In response to questions from the Globe about the center’s operations last week, BU spokesperson Rachel Lapal Cavallario provided a statement announcing an “inquiry” into the center’s culture and “grant management practices.”

Kendi established the center in the weeks after the murder of George Floyd in 2020, and in its first 10 months it brought in at least $43 million of pledged donations, according to financial records provided to the Globe by a former staff member.

Kendi laid off 19 of the center’s 36 staff members in a series of Zoom meetings earlier this month.

The laid-off employees came from across the center. Administrators and the staff of The Emancipator, a media outlet that focuses on solutions to racial inequality, remained. The Emancipator was launched in partnership with the Globe in 2021 and its operations transferred to BU in March.

“While CAR is not alone amongst nonprofits working through new economic realities and slowing philanthropic giving, my decision to restructure the organization has elicited very strong opinions — not just about the layoffs, but about my management of the organization,” Kendi wrote.


He stressed that money wasn’t the deciding factor in the personnel moves.

“I made this decision not out of financial distress — as suggested by some — but to put in place a new structure that would support the mission of CAR for the long term,” Kendi wrote. “There will always be people who critique the job someone else is doing — but I stand by my decision to take the long view for CAR, especially when racial and social justice organizations are under attack.”

Critics, including former staffers, have argued the center’s output is too low given its substantial funding. Key projects — including a graduate degree program and a national Racial Data Tracker — promised during the center’s early days have not materialized. (The center collaborated with journalists at the Atlantic magazine on a COVID Racial Data Tracker, but that effort folded in spring 2021.)

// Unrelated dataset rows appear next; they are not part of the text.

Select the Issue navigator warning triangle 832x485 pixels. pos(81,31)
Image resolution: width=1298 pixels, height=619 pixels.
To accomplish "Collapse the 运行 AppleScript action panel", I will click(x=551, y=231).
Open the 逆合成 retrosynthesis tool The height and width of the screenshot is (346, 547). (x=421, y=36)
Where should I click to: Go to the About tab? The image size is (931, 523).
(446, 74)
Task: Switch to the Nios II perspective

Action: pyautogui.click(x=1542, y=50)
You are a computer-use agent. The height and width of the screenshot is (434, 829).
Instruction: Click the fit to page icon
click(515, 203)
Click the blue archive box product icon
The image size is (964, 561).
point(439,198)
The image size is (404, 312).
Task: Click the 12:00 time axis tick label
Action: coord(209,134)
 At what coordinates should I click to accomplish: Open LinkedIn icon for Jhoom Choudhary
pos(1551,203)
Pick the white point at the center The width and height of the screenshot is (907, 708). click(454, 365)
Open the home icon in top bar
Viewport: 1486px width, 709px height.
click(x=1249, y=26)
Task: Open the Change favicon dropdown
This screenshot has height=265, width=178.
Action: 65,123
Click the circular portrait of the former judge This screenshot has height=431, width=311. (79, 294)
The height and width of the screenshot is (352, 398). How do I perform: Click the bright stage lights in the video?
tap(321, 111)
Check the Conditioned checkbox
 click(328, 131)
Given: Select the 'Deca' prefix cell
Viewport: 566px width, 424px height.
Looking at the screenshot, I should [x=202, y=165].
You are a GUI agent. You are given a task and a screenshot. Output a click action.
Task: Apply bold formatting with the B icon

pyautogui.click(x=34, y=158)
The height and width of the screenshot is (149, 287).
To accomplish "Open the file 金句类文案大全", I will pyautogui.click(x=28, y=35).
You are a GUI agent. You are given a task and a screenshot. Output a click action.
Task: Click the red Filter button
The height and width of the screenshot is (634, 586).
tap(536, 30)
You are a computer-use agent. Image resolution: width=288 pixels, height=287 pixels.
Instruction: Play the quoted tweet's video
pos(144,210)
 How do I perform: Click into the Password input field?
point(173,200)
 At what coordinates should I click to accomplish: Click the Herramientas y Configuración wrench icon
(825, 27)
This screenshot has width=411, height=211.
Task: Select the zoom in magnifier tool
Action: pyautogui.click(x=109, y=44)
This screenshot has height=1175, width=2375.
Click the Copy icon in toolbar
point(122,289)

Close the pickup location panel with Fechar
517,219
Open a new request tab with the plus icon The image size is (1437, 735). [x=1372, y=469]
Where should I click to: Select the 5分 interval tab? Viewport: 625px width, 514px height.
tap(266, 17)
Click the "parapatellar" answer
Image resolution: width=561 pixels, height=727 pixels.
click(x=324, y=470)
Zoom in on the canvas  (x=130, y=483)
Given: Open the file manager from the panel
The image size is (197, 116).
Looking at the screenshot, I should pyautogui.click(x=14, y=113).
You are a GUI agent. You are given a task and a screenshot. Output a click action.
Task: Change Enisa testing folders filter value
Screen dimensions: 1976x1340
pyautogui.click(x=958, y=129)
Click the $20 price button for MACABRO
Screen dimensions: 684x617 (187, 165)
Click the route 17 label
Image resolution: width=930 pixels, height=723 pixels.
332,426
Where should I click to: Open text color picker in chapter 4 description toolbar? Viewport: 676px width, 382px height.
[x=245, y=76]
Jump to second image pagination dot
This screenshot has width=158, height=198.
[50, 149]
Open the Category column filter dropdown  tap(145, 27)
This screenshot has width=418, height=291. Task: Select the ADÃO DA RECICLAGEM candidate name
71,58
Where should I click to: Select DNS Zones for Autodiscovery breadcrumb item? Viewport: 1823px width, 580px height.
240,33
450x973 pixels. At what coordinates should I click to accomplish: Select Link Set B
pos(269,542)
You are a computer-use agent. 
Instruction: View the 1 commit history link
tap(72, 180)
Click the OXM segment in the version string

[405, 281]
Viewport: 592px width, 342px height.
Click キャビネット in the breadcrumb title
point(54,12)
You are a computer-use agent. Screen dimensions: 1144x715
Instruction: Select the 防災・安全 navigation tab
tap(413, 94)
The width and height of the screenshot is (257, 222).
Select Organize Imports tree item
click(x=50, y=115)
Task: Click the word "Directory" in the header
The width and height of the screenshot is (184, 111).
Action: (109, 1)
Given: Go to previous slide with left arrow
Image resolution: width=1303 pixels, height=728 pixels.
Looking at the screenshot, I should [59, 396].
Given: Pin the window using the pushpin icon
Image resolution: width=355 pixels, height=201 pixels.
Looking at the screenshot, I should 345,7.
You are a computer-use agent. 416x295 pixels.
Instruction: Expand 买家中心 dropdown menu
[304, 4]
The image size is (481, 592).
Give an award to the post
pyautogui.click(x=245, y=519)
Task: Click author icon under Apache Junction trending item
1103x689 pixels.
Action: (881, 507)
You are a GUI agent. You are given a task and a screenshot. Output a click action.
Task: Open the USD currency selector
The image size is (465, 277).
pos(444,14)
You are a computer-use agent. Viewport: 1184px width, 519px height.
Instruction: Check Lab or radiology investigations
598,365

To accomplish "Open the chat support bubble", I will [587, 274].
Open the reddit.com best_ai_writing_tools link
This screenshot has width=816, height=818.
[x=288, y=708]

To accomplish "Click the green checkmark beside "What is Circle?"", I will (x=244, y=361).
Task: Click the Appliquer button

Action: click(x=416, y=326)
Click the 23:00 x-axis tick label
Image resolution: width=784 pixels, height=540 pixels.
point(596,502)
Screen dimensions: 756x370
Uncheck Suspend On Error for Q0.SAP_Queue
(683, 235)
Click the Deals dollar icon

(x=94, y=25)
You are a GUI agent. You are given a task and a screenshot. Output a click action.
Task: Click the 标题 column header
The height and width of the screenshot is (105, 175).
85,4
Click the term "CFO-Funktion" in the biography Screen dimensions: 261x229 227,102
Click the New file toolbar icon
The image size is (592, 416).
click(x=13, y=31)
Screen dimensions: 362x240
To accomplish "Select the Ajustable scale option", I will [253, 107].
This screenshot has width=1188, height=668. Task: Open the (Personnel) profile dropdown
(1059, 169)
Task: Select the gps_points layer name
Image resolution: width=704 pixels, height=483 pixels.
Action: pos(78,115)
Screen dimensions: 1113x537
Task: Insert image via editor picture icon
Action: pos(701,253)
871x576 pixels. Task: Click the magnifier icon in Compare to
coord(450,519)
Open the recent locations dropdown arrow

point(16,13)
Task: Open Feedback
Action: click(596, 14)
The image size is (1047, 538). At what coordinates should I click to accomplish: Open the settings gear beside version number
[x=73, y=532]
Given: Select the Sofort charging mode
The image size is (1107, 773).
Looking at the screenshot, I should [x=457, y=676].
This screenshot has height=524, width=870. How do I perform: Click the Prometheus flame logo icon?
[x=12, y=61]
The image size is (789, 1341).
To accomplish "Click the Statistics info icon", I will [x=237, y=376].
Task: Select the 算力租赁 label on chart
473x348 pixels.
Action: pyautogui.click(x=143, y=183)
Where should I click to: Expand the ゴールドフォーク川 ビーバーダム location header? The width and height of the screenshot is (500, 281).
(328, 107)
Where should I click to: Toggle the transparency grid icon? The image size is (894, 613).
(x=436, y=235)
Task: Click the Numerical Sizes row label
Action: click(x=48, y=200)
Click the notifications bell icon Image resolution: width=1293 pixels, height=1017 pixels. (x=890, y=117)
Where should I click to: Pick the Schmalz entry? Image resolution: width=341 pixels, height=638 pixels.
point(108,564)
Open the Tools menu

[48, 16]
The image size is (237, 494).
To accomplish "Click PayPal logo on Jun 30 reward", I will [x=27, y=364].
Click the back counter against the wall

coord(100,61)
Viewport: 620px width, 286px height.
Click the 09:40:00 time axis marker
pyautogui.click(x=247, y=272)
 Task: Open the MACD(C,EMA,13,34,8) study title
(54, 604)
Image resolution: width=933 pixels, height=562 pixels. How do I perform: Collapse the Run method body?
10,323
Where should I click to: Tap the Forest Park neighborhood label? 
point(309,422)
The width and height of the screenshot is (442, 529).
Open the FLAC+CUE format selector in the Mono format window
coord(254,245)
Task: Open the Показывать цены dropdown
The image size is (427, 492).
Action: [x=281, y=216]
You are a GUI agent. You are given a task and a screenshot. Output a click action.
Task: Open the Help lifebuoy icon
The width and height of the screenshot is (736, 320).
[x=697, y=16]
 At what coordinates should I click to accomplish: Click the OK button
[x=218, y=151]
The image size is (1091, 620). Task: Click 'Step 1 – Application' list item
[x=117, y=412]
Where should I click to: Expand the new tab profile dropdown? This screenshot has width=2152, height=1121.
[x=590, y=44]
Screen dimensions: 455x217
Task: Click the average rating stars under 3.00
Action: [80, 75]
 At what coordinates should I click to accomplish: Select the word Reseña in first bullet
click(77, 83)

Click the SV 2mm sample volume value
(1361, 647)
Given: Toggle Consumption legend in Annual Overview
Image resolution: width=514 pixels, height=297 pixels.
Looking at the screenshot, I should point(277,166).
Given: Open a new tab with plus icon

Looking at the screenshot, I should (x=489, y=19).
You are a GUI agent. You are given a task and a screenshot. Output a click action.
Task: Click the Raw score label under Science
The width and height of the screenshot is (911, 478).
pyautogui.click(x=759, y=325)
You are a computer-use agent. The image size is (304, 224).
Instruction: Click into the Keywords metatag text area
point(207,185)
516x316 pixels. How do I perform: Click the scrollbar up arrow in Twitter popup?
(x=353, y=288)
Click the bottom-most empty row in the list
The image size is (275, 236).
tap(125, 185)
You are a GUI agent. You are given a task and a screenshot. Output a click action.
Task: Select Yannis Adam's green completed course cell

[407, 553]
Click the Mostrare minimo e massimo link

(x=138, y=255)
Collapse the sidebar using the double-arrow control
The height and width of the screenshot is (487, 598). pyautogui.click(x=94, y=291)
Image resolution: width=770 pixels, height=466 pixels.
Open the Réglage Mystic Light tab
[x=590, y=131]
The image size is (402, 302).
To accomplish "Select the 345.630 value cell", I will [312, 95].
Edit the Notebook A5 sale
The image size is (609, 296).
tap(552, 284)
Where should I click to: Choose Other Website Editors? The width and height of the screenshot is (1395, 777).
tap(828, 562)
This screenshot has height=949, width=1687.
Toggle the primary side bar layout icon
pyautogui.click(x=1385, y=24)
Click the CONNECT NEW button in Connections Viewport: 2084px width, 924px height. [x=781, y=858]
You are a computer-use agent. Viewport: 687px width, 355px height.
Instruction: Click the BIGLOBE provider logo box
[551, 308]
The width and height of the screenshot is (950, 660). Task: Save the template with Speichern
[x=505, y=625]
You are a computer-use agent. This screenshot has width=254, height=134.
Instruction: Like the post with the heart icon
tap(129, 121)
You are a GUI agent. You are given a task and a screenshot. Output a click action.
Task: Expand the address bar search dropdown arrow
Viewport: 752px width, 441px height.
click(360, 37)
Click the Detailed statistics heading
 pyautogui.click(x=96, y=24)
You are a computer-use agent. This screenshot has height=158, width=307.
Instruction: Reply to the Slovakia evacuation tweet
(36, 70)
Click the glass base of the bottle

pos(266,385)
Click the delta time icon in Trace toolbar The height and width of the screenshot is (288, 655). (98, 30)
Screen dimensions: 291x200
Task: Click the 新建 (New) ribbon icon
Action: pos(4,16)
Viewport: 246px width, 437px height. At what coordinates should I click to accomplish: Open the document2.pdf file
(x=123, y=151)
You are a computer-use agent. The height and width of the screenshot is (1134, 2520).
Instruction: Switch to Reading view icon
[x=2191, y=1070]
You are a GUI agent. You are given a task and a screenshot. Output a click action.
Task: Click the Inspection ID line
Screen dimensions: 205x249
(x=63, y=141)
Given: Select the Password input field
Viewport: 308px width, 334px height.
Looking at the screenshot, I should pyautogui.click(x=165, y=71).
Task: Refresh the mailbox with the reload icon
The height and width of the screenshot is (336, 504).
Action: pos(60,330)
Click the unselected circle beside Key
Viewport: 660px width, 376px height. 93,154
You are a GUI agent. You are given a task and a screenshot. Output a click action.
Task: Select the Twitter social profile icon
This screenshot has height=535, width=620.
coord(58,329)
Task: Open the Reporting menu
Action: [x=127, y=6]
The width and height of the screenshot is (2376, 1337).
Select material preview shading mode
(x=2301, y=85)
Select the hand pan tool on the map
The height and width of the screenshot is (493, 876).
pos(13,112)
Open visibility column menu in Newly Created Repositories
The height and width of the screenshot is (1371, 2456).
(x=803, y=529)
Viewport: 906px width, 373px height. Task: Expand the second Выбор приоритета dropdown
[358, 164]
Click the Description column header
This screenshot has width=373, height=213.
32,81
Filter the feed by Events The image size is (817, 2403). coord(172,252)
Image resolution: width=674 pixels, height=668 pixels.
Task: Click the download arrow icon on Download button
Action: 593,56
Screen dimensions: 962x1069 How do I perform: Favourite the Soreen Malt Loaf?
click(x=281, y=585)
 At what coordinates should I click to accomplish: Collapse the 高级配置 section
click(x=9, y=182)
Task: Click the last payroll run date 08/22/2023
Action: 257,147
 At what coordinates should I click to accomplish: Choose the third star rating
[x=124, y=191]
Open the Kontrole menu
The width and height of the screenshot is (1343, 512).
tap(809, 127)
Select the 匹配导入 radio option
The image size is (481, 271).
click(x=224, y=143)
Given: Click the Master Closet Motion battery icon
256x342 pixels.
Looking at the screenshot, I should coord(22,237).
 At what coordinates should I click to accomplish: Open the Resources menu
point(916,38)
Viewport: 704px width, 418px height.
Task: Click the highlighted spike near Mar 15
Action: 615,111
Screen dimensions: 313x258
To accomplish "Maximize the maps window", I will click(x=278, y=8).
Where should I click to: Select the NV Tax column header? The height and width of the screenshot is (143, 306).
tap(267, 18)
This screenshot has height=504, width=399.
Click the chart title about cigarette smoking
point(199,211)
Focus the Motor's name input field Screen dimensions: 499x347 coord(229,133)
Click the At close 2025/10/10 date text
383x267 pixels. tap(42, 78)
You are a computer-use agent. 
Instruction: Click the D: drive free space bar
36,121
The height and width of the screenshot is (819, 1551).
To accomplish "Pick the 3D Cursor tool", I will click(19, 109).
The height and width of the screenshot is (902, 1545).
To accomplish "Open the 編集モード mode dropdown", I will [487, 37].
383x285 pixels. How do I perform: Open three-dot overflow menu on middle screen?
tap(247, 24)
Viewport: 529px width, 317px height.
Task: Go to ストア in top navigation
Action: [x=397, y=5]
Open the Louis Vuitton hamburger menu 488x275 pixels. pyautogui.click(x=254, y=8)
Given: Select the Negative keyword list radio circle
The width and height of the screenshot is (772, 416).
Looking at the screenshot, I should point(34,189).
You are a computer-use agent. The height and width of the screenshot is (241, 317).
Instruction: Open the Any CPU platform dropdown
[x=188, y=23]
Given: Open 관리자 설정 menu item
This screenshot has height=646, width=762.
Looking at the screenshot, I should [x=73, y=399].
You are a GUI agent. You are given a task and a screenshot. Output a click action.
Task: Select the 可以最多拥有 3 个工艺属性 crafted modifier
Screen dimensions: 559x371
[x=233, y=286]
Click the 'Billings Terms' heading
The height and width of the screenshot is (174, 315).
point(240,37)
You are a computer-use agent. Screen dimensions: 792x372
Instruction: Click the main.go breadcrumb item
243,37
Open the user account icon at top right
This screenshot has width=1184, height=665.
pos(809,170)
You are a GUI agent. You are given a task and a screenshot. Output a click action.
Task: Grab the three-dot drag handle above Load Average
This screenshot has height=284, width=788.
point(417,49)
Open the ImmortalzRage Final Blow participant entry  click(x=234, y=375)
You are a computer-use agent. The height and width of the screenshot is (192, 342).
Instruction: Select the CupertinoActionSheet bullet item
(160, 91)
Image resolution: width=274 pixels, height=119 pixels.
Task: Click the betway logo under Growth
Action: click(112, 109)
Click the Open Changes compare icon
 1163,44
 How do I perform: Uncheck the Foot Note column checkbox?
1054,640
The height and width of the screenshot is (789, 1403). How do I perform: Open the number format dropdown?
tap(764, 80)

Kendi defended the center’s accomplishments.

“I am proud of the many accomplishments of CAR’s talented and committed staff, such as The Emancipator, which has more awards than years of existence, and our reports, research and policy teams, COVID Racial Data Tracker, amicus briefs, events, engagement with organizers, National Antiracist Book Festivals, and training and assistance for public writing,” he said. “And I’m excited about our upcoming plans to build the first ever residential fellowship program for antiracist intellectuals, creators, and students.”

He thanked those who have provided “constructive feedback” during the reshuffling.


“It helps me to remember that CAR is only three years old,” Kendi wrote, adding that new organizations “often undergo a difficult evolution before landing on a successful model.”

Kendi, a prominent Black scholar of racism, also lamented the disparate treatment he said leaders of color are often subjected to.

“Leaders of color and women leaders are often held to different standards and routinely have their authority undermined or questioned,” Kendi wrote. “But I want to live in a world where all leaders of new organizations are given the time to make mistakes and learn and grow. ... I want to live in a world where we are all about building and sustaining antiracist organizations. Until we build that world, the crucial work of CAR will continue.”

During an interview with the Globe last week, Kendi said the fellowship model will be less costly, so funding for the center will last longer.

“This was a tough decision and of course it elicited a lot of strong opinions,” Kendi said. “At the same time, I had to take the long view to ensure that the center would be impactful and sustainable 20, 50 years from now, particularly in a moment when racial justice organizations, and social justice organizations more broadly, are under serious attack.”

The new fellowship model, he told the Globe, “allows us to bring in … leading antiracist intellectuals and creators to be in community with each other, to enrich each other, to empower each other, to teach each other, as they also work on their own individual research projects.”


Material from prior Globe stories was used in this report.